Personal information
- Born: 2003 (age 22–23) Clayton, Victoria
- Height: 177 cm (5 ft 10 in)

Sport
- Country: Australia
- Sport: Wheelchair basketball
- Disability class: 4.5
- College team: University of arizona wildcats
- Club: Kilsyth Cobras

Medal record
Wheelchair basketball
U25 Women's World Championships
| Silver medal – second place | 2019 Suphanburi, Thailand | Women's wheelchair basketball |
AOZ Paralympic Qualifiers
| Silver medal – second place | 2019 Pattaya, Thailand | Women's wheelchair basketball |

= Teisha Shadwell =

Australian wheelchair basketball player

Teisha Shadwell (born 2003) is an Australian 4.5 point wheelchair basketball player. In May 2019, she was part of the Australian Devils U25 team that won silver at the 2019 Women's U25 Wheelchair Basketball World Championship in Suphanburi, Thailand.

==Biography==
Teisha Shadwell began playing basketball when she was five years old, and played at the state level when she was nine. She won a Grand Final playing with the Knox Raiders Under 12 team, and was named MVP for that game. She went on to be selected for the Victorian Under 14 and Under 15 state sides.
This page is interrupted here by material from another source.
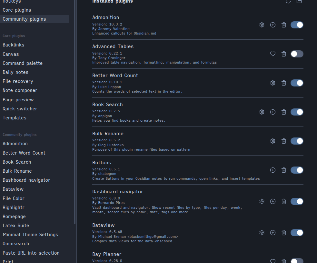Open Better Word Count settings gear
317x263 pixels.
pyautogui.click(x=273, y=83)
In 2016, Shadwell played with the Knox 14.1 team that won both the Melbourne United Victorian Junior Basketball League (VJBL) Victorian Championship and then, in September 2016, the Australian Under 14 Club Championships in Newcastle. She had been feeling considerable pain, and after the match, CT scans revealed that she had been playing the whole week with breaks in bones in her hand and both her feet. Her hand healed well, but the navicular bone fractures did not. Doctors gave her a ten per cent chance of ever being able to play basketball again. Any further attempt risked serious and permanent injury.

In January 2017, Shadwell turned to playing wheelchair basketball. She made rapid progress. Six weeks later, she was playing with the Kilsyth Cobras in the Women's National Wheelchair Basketball League (WNWBL), and training with the Australian national team (the Gliders), and the Under 25 national team (the Devils) in preparation for the 2019 Under 25 World Championships. That year she received the WNWBL's 2017 best new talent award, and Basketball Victoria's Charles Ryan award for Wheelchair Athlete Of The Year. A series of fundraisers, including a campaign on GoFundMe, raised money for a custom-built wheelchair.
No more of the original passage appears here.